Further curing of the semi-cured layer can usually be performed by further proceeding the polymerization reaction of the liquid crystal compound contained in the semi-cured layer. The polymerization may be performed by heating, but is preferably performed by irradiation with active energy rays. The amount of active energy rays to be irradiated can be, for example, more than 400 mJ / cm ² and 10,000 mJ / cm ² or less.

  As described above, a liquid crystal cured layer is obtained as a semi-cured layer having a concave portion formed on the surface or a layer obtained by further curing the semi-cured layer. After obtaining the liquid crystal cured layer in this way, a step of forming grid lines in the recesses on the surface of the liquid crystal cured layer is performed.
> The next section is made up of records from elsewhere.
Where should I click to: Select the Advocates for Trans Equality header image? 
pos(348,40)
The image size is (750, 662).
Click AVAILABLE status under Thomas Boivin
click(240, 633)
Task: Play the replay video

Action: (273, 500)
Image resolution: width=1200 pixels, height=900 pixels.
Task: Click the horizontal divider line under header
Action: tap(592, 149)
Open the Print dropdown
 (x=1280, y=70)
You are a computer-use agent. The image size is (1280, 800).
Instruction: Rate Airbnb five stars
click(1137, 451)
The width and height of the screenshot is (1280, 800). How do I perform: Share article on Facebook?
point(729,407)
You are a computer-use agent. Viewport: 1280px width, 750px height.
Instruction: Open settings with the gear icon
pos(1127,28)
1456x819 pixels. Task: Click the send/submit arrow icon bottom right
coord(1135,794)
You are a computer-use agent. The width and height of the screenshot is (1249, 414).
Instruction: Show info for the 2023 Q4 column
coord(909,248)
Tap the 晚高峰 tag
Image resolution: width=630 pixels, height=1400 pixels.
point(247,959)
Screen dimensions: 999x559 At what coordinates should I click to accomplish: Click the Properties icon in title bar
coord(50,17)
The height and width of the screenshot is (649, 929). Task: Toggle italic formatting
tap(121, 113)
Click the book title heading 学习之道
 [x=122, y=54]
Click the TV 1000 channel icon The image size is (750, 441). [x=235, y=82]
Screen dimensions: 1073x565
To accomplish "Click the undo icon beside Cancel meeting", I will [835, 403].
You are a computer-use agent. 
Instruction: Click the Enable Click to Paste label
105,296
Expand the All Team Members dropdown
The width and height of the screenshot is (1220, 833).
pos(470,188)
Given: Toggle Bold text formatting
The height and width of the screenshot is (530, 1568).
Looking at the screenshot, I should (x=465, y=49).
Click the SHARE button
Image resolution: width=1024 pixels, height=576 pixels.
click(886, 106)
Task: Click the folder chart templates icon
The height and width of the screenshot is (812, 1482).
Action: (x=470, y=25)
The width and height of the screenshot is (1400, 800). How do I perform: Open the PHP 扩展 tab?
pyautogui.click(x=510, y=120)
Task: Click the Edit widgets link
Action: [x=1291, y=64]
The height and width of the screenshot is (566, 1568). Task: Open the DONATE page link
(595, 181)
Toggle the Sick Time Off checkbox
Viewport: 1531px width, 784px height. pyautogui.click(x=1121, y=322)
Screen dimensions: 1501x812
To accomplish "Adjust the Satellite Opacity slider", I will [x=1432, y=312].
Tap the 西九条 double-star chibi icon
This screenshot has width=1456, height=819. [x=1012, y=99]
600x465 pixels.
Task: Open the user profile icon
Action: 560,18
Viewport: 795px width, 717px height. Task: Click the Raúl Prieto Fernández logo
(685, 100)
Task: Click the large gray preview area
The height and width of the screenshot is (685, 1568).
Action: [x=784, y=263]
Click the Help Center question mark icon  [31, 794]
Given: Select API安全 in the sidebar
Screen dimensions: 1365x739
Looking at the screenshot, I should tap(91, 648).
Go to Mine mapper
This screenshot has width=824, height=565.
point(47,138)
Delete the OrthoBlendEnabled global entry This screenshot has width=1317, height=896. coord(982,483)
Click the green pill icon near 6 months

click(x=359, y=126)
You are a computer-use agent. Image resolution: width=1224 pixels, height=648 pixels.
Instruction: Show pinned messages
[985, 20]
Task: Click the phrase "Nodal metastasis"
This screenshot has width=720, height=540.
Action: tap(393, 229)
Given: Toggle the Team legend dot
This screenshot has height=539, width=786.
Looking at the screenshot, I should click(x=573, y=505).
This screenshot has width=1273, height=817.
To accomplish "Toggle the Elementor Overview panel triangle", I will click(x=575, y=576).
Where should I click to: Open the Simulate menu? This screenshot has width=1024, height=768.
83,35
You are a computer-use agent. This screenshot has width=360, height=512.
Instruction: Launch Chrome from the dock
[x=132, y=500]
  The grid lines may be formed by, for example, a vacuum film forming process such as a vacuum deposition method, a sputtering method, or an ion plating method. The grid lines may be formed by a wet process such as a coating method such as a micro gravure method, a screen coating method, a dip coating method, or a plating method such as an electroless plating method or an electrolytic plating method. As a specific example, after forming the metal layer by vapor-depositing a metal such as aluminum on the entire surface of the liquid crystal cured layer, the metal layer formed in a portion other than the recess is polished by a grinder. It may be removed by a removal process to form a grid line made of metal in the recess.

  However, from the viewpoint of easily forming the grid line, it is preferable to form the grid line by a method including a coating method. When grid lines are formed by such a method, a step of preparing a liquid composition containing the material of the grid lines, a step of applying the liquid composition to the surface of the liquid crystal cured layer, and an excess liquid composition Removing from the surface of the liquid crystal cured layer.

  As the liquid composition, one containing a grid line material and a solvent is usually used. As the solvent, a solvent capable of dissolving or dispersing the grid line material can be used. The solvent is preferably a solvent that does not dissolve the liquid crystal cured layer. Such a solvent may be used individually by 1 type, and may be used combining two or more types by arbitrary ratios. A preferable example of the solvent is water.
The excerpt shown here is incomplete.